Table of contents

Reading Time: 3 minutes

To speed up the query processing, we need to efficiently manage data.
And partitioning the database is considered as one of the ways to enhance the processing speed.

Using Partitioning, we can divide the data based on some value/field, so that data belonging to different groups are identified easily(may be stored on different nodes), and therefore processing a query won’t require a Full Table Scan, hence making the processing faster.

Following keys can be used to achieve partitioning :

Partition Key: The Partition Key is responsible for data distribution across your nodes.
Clustering Key: The Clustering Key is responsible for data sorting within the partition.
Row Key: A Row Key is just the identifier of an entity within a partition.

Partition key

Determines the node on the cluster, where the partition will be stored.

Partitioning Strategies

Single-Level Partitioning –

a) Range Partition
Range partitioning maps data to partitions based on ranges of partition key values that you establish for each partition. A range is defined using the operators( ‘>’ or ‘<’ (non-inclusive))

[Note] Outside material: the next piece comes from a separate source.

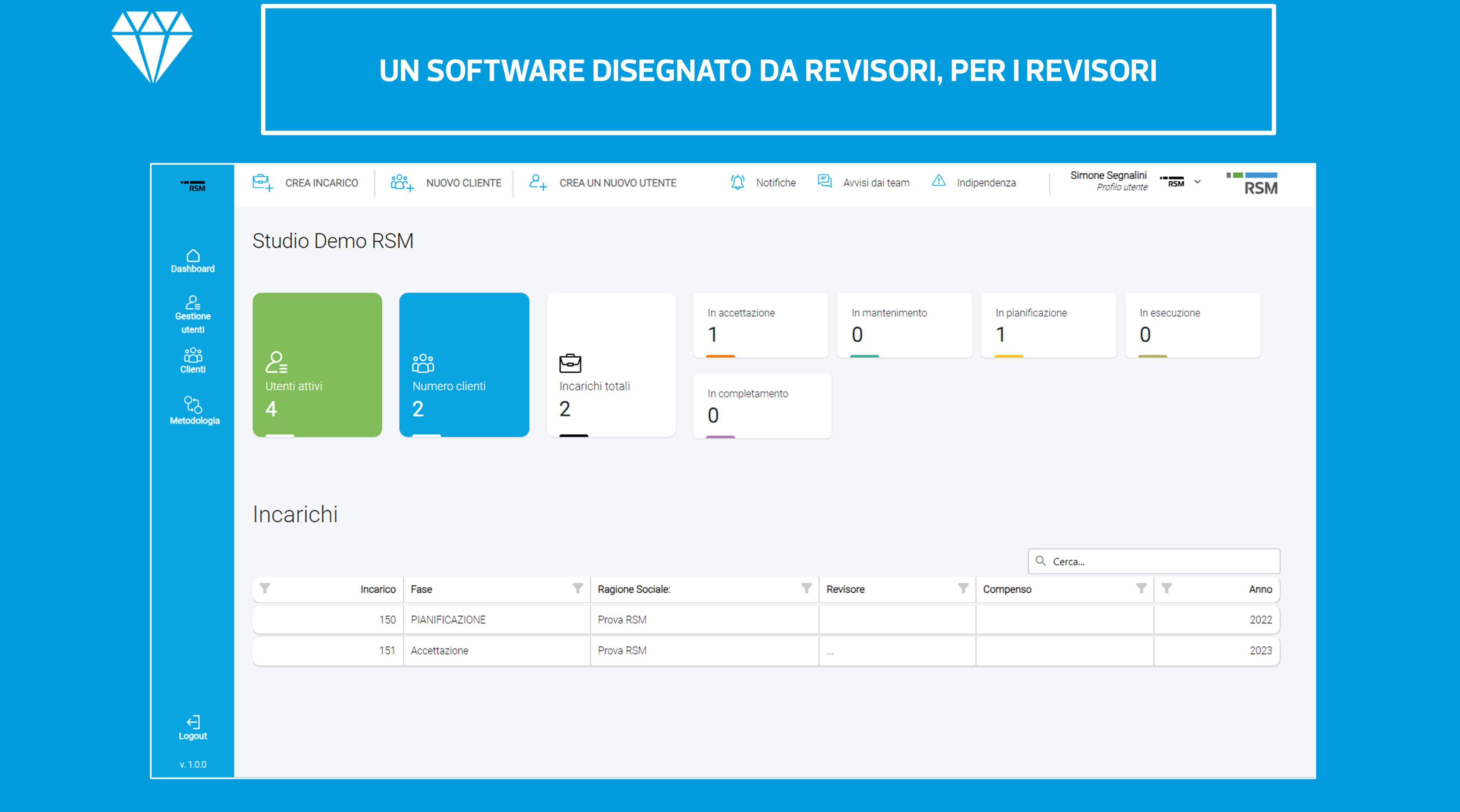Go to Dashboard in the sidebar
Screen dimensions: 1460x812
pos(193,261)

Consider the following table :
CUSTOMER –
– CustomerId
– Name
– Location
– DOB

The Lower Bound and the Upper Bound are required for the partition.
Ex: we can define range partition on DOB like:-
Range Partition on DOB ‘2016-01-01’ < DOB <= ’2017-01-01’

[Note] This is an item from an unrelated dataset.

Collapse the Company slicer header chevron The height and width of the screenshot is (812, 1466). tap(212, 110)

b) List Partition – List partitioning enables you to explicitly control how rows map to partitions. A list of discrete values for the partitioning key in the description for each partition is defined.

A row is mapped to a partition by checking whether the value of the partitioning column for a row falls within the set of values that describes the partition. If a table is partitioned by list, the partitioning key can only consist of a single column of the table.

Ex: we can define list partition on Location like
List Partition on Location( ‘Asia’, ‘Europe’, ‘Africa’ )

c) Hash Partition – A column is defined, where hash values are generated for each value and based on the buckets, the partition is made.

The hashing algorithm evenly distributes rows among partitions, giving partitions approximately the same size.
This is typically used where ranges aren’t appropriate, i.e. employee number, productID, etc.

It is a better choice than range partitioning when:
You do not know beforehand how much data maps into a given range
The sizes of range partitions would differ quite substantially or would be difficult to balance manually
Range partitioning would cause the data to be undesirably clustered
Performance features such as parallel DML, partition pruning, and partition-wise joins are important

Ex: we can define hash partition on any column like:-
Hash Partition( ‘column-name’ )
Composite Partitioning

A combination of more than one partitioning technique.
These can be any of the following type: Range-Range, Range-List, Range-Hash, List-Range, and so on.